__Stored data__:

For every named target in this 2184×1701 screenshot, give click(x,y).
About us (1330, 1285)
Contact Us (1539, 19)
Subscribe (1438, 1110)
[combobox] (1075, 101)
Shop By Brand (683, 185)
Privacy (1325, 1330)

__GOAL OF THE EXERCISE__:
Only the final stretch of the entries above is needed: print exactly the lines from the line containing "Contact Us (1539, 19)" through the last one.

__EXERCISE ANSWER__:
Contact Us (1539, 19)
Subscribe (1438, 1110)
[combobox] (1075, 101)
Shop By Brand (683, 185)
Privacy (1325, 1330)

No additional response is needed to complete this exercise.